Member of the Uttar Pradesh Legislative Assembly
- Incumbent
- Assumed office 10 March 2022
- Preceded by: Hemlata Divakar
- Constituency: Agra Rural

7th Governor of Uttarakhand
- In office 26 August 2018 – 15 September 2021
- Chief Minister: Trivendra Singh Rawat Tirath Singh Rawat Pushkar Singh Dhami
- Preceded by: Krishan Kant Paul
- Succeeded by: Lt. Gen. Gurmit Singh (Retd.)

Member of the National Commission for Women
- In office 2002–2005

Mayor of Agra
- In office 1995–2000

Personal details
- Born: 15 August 1956 (age 69)
- Party: Bharatiya Janata Party
- Spouse: Pradeep Kumar Maurya

= Baby Rani Maurya =

Indian politician

Baby Rani Maurya (born 15 August 1956) is an Indian politician, currently serving as a minister in the Government of Uttar Pradesh since March 2022. She served as seventh governor of Uttarakhand from 26 August 2018 till 15 September 2021.

== Early life ==
Maurya was born on 15 August 1956 in Jatav Caste which is also known as Ravidasia. She has Bachelor of Education and Master of Arts degrees.

== Career ==
Maurya became active in politics in the early 1990s, following her marriage to a bank officer, Pradeep Kumar Maurya, who now serves on the advisory board of the Punjab National Bank after retiring as its director. She began her political career as a worker of the Bharatiya Janata Party (BJP).

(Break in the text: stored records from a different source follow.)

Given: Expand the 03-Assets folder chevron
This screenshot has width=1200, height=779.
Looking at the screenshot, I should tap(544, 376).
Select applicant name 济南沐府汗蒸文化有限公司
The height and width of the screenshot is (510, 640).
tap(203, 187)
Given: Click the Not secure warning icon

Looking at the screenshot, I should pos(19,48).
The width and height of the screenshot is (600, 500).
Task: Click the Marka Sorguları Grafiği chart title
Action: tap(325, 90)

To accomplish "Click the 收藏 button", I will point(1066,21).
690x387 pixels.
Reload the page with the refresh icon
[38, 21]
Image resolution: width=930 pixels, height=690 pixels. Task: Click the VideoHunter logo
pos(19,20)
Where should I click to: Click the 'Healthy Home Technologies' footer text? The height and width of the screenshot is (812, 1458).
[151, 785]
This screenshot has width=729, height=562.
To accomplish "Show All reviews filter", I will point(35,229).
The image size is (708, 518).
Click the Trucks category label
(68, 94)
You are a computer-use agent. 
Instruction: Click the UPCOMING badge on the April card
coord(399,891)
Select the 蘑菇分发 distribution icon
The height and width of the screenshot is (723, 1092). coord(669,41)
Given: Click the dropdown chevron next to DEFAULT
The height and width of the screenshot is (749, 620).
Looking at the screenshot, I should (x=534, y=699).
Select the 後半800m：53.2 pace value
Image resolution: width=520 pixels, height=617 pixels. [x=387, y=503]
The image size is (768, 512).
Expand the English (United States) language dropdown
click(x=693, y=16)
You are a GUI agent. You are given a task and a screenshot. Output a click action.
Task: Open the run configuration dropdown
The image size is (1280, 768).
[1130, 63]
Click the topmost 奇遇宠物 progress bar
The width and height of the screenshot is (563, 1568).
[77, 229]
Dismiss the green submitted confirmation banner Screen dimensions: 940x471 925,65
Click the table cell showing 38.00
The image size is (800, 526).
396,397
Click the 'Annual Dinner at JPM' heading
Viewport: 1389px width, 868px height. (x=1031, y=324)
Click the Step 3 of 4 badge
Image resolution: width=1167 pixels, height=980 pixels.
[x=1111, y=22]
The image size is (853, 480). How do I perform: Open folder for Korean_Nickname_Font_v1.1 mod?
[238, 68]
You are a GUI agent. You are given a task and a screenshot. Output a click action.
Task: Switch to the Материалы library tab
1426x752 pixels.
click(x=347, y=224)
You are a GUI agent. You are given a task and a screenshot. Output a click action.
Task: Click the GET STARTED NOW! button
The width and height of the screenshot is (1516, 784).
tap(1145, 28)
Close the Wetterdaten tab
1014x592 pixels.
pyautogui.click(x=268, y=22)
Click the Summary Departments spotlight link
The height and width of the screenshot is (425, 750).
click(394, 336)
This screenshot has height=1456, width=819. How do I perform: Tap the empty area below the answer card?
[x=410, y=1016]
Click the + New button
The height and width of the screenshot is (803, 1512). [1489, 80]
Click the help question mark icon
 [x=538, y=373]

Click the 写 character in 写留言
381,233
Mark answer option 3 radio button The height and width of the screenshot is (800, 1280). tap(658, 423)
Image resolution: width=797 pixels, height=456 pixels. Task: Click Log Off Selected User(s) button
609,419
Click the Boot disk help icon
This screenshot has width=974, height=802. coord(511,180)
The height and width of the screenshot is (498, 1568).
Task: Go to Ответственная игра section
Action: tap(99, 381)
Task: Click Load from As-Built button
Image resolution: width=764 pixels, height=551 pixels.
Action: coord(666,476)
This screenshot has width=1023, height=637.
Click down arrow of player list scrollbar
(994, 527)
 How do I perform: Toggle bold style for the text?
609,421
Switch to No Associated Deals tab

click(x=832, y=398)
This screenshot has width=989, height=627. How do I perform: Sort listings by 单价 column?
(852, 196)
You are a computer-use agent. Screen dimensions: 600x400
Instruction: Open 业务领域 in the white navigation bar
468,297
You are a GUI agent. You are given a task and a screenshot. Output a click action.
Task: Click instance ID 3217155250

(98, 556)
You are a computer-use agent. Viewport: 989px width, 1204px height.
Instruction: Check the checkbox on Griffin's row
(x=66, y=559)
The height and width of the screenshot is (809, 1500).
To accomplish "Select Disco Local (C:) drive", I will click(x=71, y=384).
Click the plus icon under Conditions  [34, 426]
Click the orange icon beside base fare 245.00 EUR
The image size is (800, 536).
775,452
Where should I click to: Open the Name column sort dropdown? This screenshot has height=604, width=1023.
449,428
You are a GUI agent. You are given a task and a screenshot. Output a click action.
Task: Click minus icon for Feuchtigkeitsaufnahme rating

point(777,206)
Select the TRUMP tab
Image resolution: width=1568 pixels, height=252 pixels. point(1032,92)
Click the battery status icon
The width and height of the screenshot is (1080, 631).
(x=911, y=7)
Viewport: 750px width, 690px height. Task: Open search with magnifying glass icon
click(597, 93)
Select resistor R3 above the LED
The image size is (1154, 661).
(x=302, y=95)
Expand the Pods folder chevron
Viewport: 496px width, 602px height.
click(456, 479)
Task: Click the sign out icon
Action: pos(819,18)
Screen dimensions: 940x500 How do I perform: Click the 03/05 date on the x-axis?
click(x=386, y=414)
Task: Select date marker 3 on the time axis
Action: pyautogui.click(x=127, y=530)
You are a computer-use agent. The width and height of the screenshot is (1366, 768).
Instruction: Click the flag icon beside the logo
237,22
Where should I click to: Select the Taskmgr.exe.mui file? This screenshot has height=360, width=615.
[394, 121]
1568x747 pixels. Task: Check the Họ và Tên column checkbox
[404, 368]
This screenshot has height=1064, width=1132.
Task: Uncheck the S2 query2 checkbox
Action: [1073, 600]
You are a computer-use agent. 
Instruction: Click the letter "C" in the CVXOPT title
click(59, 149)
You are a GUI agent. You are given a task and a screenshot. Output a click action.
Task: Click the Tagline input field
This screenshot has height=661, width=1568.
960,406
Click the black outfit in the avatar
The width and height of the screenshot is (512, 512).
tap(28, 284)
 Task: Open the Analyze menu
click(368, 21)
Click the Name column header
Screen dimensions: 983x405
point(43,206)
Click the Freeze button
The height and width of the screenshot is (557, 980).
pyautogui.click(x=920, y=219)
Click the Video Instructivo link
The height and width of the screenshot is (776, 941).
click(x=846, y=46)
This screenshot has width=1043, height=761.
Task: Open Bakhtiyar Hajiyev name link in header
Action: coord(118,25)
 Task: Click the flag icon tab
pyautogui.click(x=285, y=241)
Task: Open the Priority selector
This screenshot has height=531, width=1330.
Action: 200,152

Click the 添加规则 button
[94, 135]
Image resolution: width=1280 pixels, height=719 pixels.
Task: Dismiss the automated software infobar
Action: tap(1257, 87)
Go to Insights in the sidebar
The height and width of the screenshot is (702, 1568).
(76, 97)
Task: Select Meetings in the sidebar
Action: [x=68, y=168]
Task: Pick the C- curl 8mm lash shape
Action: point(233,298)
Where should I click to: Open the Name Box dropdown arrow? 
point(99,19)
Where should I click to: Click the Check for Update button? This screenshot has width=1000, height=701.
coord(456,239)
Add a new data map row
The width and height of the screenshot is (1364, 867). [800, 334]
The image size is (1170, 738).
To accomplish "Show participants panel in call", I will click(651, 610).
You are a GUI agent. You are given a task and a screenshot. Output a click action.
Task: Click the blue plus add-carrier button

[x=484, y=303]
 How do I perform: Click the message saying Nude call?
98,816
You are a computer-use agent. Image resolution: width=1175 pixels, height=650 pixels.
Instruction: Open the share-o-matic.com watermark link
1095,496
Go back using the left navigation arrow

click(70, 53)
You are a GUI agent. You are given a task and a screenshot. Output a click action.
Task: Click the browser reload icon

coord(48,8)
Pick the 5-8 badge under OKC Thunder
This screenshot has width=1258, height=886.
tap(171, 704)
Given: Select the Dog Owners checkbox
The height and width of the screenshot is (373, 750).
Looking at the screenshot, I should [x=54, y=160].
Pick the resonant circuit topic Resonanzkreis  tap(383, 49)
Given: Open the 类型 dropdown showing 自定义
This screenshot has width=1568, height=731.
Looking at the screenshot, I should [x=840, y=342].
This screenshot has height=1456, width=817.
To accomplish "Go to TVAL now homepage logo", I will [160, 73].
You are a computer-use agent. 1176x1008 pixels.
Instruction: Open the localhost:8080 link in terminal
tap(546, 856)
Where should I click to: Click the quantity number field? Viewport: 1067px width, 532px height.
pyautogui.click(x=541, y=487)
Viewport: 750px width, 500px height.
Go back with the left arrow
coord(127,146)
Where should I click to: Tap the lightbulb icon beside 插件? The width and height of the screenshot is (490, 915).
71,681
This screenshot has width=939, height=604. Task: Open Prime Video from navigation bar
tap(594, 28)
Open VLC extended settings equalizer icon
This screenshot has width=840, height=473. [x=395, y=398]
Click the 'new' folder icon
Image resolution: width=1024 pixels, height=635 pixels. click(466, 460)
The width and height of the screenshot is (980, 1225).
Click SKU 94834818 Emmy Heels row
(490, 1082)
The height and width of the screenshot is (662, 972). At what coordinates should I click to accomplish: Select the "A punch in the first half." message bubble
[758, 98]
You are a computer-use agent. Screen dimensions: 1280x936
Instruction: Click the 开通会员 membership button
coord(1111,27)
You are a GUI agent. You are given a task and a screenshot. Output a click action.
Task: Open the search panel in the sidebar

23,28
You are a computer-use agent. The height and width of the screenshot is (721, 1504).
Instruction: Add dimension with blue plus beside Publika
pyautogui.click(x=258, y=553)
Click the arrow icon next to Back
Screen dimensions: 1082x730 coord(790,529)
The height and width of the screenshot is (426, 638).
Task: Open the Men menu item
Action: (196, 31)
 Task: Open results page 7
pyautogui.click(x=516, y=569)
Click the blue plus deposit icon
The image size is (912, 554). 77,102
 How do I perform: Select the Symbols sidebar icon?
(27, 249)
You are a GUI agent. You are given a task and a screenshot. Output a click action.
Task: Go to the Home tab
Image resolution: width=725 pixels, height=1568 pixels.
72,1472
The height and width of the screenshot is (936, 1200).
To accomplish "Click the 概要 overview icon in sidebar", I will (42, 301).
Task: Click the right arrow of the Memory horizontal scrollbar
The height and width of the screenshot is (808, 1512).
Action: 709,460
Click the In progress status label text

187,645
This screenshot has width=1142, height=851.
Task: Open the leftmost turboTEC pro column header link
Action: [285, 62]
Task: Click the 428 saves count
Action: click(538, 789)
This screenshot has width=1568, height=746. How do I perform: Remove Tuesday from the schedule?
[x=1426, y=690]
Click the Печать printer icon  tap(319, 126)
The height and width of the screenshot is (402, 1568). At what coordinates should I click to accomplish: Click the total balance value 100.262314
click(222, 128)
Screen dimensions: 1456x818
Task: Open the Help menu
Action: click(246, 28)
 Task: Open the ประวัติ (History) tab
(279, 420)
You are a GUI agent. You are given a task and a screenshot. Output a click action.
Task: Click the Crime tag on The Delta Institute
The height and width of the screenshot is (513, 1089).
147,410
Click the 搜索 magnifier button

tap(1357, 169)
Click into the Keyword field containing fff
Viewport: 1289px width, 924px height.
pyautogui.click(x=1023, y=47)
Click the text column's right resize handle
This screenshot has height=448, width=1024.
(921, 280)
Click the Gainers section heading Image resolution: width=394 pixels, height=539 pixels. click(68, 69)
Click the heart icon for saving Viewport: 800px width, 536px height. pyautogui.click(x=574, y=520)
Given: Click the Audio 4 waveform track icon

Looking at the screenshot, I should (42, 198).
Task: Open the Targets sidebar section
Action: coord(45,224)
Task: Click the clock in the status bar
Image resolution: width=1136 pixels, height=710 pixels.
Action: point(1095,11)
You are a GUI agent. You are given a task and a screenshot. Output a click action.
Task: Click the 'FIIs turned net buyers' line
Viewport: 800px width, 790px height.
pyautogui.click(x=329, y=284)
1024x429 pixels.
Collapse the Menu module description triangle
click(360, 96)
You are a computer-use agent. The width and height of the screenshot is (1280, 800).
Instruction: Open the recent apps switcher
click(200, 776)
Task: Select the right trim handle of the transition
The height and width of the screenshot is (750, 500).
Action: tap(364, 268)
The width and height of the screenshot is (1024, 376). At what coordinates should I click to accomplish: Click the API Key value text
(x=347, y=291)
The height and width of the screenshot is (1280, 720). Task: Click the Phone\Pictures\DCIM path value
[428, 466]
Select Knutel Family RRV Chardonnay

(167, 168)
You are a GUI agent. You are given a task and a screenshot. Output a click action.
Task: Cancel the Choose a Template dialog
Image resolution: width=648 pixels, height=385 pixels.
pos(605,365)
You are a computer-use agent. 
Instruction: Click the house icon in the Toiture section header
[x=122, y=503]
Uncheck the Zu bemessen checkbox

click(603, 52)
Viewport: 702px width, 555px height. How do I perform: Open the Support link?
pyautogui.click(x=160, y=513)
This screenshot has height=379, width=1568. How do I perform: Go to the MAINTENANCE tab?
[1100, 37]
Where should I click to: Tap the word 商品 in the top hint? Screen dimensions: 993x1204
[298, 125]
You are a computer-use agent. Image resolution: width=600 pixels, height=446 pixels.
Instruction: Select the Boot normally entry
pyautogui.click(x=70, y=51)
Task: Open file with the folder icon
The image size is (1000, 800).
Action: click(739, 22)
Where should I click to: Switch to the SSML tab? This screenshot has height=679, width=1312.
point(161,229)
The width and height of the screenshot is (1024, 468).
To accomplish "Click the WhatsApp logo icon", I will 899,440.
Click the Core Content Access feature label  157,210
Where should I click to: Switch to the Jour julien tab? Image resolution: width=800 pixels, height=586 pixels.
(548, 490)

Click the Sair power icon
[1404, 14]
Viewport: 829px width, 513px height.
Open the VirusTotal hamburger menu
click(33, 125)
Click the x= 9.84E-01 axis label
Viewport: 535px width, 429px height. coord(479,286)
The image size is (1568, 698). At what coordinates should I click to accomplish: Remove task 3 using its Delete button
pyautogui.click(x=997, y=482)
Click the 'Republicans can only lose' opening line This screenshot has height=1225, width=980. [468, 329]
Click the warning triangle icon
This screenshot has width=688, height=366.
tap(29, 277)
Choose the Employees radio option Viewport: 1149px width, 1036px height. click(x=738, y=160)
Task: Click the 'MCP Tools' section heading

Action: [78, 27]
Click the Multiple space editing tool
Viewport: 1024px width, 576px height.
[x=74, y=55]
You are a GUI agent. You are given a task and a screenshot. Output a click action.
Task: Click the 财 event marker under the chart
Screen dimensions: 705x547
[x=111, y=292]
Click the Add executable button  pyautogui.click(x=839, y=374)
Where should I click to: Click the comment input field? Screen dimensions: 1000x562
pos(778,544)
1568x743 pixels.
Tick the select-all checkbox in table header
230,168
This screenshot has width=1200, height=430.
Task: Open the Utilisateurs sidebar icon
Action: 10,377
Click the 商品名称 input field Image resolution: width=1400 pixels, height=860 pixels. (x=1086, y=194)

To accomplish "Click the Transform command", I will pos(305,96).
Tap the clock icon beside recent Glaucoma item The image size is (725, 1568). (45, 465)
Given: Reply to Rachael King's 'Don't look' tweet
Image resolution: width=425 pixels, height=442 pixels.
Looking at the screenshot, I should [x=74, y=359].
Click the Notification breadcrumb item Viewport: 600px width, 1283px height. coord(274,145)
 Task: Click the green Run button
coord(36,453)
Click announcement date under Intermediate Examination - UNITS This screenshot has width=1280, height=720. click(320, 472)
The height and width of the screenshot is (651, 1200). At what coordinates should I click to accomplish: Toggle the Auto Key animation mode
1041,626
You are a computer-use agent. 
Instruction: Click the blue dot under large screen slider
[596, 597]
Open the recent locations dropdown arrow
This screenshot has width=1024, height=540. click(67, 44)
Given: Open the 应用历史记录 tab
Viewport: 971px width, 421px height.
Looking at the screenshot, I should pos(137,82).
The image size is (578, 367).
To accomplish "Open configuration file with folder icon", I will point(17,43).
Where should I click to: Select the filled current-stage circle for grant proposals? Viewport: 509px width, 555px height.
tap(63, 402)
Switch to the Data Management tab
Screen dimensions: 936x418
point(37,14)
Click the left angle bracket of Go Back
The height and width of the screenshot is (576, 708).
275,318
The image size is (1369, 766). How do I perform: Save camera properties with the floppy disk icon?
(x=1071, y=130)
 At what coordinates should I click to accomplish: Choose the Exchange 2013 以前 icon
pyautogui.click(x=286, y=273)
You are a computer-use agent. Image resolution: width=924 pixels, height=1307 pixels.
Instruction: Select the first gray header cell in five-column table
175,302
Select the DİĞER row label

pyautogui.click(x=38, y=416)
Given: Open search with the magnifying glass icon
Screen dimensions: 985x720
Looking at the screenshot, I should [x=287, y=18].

In 1995 she contested the Agra mayoral election on a BJP ticket, and won with a large mandate. She was the first woman to be mayor of Agra, and held the post until 2000.

In 1997, Maurya was appointed an office bearer of the scheduled caste (SC) wing of the BJP. Ram Nath Kovind, who late became the President of India, was then the chairman of the SC wing. As office bearer of this wing she assumed responsibility for strengthening the BJP's reach among members of the scheduled castes in Uttar Pradesh. In 2001, she was made a member of the Uttar Pradesh social welfare board. In recognition of her efforts toward the empowerment of dalit women, in 2002 she was made a member of the National Commission for Women. She served on the commission until 2005.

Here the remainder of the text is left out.